El 23 de enero, el primer ministro islandés, Geir Haarde, anunciaba su renuncia y convocaba elecciones anticipadas para el 9 de mayo, aunque su mandato debía finalizar en 2011. Con él, caía todo su gabinete. Una semana continua de protestas fue el desenlace de un malestar ya evidente desde octubre. Los manifestantes acudían al Parlamento no sólo para reclamar la dimisión del Gobierno, sino para exigir un cambio contundente en la línea política que se había seguido.

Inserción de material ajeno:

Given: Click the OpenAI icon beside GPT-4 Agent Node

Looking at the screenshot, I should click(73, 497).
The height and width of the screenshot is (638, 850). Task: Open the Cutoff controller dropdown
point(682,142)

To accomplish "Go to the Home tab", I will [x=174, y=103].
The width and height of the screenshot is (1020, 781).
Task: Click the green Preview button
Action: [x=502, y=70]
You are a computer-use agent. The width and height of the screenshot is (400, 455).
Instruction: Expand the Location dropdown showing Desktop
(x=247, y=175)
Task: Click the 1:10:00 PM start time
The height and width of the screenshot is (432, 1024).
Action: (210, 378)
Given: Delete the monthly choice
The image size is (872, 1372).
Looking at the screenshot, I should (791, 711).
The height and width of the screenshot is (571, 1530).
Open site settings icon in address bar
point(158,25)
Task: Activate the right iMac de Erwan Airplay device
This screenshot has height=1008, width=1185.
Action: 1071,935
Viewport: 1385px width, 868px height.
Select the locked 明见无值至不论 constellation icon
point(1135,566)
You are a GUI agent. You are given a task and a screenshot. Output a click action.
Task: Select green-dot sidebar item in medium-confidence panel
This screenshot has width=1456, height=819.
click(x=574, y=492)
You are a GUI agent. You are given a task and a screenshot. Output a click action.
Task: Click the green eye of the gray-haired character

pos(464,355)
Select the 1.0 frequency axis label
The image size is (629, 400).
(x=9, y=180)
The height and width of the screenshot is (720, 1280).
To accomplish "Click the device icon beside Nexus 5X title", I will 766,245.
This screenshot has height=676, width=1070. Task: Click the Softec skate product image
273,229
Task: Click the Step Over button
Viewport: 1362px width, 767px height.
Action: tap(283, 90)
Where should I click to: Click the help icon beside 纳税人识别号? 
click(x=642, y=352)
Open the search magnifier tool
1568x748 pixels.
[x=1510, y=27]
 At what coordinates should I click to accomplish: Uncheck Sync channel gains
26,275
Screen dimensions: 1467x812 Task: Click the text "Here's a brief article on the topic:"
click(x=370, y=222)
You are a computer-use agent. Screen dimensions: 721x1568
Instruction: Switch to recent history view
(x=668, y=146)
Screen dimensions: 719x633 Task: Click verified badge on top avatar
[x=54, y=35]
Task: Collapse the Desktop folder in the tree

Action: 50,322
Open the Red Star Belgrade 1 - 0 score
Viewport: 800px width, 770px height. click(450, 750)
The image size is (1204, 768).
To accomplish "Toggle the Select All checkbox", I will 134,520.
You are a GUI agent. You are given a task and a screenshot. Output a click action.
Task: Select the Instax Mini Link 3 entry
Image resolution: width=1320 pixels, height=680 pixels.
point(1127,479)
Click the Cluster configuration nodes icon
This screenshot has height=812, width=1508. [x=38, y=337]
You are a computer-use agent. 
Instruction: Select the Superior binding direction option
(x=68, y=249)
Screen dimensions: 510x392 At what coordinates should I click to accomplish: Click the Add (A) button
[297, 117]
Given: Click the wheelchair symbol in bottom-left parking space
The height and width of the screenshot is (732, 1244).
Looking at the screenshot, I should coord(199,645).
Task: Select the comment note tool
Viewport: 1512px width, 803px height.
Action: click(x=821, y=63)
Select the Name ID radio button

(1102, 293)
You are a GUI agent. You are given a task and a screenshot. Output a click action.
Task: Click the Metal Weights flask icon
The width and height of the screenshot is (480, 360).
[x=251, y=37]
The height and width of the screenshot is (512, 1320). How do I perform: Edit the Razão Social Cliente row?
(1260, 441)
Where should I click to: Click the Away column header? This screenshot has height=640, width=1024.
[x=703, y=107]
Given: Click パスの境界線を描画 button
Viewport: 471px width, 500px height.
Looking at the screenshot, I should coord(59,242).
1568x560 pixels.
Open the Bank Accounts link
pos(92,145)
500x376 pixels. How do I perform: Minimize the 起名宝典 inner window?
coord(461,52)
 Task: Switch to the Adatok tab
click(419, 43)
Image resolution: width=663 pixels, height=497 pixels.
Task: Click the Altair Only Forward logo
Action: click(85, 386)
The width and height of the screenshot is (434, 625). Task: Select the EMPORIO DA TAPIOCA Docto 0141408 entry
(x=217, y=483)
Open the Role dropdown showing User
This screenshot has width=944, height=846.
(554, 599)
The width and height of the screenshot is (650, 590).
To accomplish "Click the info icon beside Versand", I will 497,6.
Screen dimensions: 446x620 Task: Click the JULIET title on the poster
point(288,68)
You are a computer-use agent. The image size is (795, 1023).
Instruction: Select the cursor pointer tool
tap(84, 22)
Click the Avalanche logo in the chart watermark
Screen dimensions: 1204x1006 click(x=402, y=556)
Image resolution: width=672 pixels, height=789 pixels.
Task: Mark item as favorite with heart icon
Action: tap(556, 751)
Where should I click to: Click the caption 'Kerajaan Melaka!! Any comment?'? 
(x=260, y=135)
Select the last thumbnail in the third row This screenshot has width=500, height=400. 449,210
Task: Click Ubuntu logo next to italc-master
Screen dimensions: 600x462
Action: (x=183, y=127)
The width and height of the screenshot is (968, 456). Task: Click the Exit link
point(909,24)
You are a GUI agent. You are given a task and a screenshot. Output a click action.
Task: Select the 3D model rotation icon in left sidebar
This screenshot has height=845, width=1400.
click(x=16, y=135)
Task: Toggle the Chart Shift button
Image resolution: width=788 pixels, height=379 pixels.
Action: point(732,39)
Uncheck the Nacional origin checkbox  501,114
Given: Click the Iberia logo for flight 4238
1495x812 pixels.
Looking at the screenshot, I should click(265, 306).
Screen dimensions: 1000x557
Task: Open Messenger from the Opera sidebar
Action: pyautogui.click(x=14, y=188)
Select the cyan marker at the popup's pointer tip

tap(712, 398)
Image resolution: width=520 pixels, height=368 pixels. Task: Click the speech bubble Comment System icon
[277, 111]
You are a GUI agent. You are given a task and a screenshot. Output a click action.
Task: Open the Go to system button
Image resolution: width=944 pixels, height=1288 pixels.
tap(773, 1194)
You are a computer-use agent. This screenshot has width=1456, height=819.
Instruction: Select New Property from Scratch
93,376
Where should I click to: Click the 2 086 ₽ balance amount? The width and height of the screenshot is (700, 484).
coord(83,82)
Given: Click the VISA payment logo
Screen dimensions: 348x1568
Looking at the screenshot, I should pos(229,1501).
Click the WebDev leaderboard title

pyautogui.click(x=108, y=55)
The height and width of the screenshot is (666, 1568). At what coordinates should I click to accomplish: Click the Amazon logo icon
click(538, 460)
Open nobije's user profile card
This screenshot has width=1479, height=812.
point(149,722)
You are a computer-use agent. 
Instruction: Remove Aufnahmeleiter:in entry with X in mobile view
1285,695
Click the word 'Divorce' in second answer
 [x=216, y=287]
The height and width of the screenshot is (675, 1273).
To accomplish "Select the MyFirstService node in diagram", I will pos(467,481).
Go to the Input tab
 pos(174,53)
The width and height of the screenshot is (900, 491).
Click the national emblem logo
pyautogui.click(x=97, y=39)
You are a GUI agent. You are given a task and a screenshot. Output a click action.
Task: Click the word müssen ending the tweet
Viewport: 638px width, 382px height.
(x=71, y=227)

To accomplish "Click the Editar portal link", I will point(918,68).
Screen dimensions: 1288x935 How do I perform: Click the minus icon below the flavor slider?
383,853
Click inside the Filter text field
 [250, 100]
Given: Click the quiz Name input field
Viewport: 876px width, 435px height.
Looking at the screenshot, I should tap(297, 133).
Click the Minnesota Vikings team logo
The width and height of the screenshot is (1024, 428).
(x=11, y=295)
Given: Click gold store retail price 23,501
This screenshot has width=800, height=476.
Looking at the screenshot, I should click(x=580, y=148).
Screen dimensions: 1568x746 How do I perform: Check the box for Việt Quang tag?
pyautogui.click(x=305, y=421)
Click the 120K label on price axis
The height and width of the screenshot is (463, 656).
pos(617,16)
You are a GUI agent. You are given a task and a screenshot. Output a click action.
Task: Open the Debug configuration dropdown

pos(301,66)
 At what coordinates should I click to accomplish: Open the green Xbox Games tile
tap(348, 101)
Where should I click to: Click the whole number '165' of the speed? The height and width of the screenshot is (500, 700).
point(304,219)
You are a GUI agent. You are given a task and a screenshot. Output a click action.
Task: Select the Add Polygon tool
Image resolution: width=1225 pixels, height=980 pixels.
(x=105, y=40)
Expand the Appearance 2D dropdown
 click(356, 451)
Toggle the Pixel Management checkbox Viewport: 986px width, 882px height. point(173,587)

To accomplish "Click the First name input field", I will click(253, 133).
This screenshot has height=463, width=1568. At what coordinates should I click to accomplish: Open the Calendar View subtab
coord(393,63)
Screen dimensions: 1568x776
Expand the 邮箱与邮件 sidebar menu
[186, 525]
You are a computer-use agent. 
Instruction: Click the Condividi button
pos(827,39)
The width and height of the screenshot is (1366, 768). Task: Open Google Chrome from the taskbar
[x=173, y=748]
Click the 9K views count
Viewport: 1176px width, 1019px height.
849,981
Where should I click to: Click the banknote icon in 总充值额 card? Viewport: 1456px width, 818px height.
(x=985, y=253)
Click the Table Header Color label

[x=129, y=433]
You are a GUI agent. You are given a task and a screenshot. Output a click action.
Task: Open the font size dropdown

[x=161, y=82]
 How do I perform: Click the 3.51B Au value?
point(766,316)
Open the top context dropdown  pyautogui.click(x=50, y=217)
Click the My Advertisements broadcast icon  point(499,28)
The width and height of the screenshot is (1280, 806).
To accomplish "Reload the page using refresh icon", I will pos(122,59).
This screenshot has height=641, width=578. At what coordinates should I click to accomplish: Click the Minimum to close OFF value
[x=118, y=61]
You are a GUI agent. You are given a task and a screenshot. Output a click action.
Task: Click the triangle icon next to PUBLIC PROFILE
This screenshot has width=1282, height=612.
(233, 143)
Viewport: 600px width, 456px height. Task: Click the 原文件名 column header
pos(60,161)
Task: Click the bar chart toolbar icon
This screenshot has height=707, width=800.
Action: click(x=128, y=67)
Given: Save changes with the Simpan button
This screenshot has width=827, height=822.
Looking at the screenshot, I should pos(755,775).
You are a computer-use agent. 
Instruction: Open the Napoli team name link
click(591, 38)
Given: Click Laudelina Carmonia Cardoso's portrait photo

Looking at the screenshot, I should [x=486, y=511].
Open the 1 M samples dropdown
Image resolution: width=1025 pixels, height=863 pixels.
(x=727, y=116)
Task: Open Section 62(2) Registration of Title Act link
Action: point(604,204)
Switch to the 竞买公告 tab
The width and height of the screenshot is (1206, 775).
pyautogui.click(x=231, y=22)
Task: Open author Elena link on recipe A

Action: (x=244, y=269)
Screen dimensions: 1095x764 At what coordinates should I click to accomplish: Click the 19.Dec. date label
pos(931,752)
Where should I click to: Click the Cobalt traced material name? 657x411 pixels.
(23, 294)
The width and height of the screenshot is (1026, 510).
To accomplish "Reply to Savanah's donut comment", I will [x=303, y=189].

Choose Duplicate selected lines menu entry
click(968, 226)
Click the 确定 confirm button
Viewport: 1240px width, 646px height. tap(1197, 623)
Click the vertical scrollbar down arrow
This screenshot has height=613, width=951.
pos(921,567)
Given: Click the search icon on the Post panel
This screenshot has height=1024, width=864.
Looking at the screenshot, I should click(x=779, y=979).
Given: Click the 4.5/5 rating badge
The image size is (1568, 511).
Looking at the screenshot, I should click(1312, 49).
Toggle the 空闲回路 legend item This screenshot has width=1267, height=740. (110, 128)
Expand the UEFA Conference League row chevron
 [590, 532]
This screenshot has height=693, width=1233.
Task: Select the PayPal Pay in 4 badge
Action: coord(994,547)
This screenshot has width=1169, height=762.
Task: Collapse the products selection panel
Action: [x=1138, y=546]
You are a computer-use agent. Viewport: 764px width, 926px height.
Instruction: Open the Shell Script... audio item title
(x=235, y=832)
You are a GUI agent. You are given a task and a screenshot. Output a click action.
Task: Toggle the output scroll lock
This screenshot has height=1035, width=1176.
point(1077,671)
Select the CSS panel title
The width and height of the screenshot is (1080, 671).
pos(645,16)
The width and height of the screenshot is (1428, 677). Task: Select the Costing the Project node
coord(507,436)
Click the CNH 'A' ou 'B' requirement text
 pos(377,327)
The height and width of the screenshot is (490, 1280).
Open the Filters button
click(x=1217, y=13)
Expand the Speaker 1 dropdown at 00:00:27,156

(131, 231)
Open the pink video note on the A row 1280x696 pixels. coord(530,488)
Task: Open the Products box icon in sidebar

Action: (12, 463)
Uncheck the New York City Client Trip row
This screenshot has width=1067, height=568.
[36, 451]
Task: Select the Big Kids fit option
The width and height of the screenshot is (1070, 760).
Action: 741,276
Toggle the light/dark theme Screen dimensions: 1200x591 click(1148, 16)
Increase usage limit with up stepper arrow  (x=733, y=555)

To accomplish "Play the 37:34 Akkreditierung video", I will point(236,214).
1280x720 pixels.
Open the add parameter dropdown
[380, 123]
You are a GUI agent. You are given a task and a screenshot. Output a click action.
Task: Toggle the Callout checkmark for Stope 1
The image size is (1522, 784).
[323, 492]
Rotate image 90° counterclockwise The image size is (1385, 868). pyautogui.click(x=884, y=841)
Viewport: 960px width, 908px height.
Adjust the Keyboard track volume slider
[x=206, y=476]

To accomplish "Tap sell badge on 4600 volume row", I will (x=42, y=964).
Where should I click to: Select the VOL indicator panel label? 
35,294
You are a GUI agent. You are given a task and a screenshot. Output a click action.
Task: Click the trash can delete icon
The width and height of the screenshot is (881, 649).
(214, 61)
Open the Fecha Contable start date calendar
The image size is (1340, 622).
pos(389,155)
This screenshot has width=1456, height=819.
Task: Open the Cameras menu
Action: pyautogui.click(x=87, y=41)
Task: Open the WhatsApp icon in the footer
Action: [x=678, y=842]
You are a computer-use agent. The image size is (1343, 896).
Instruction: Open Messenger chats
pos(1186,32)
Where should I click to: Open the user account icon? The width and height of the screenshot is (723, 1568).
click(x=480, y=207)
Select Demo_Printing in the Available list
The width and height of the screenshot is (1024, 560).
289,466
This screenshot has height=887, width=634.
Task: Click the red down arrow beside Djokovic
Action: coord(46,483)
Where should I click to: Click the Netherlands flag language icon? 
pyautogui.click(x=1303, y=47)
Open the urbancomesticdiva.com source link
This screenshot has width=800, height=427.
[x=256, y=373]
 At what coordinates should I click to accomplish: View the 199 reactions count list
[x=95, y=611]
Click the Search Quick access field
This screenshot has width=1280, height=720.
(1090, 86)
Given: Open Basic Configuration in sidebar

Lo cierto es que hasta ahora Islandia, que no es miembro de la Unión Europea, era uno de los países más ricos de la Organización para la Cooperación y el Desarrollo Económico (OCDE), y el crecimiento de su economía rondaba el 6%. Pero en el año 2000 el sistema bancario fue privatizado. Según Robert Wade, profesor de la London School of Economics, la propiedad de los bancos “pasó a personas que tenían estrechas relaciones con los partidos de la coalición conservadora gobernante, que apenas tenía experiencia en la banca moderna”.
Con la puerta abierta para cualquier tipo de operación, los bancos se endeudaron y decidieron financiar empresas hipotecarias, con especial simpatía por las de Reino Unido. Los intereses de los préstamos subieron, las reservas de los bancos dejaron de estar condicionadas, y así pareció surgir una época dorada. Pero poco a poco, y ante un mercado especulativo que comenzaba a contraerse, Islandia se ha encontrado con que tiene una deuda externa casi equivalente a seis veces su PIB.
La solución que adoptó un Ejecutivo ya agonizante fue la de nacionalizar los tres mayores bancos del territorio, que habían colapsado, y pedir préstamos cuantiosos al FMI y a otros países. Ahora, mientras Johanna Sigurdardottir lidera un Gobierno de transición en Islandia, el miedo a que el desplome se extienda por otras naciones tiene en vilo a Reino Unido, cuyo sistema financiero ha estado muy expuesto a los capitales islandeses y que, por primera vez desde 1991, ha entrado en recesión. Quizás por eso, algunos analistas han comenzado a referirse al país como la “Reykjavik del Támesis”.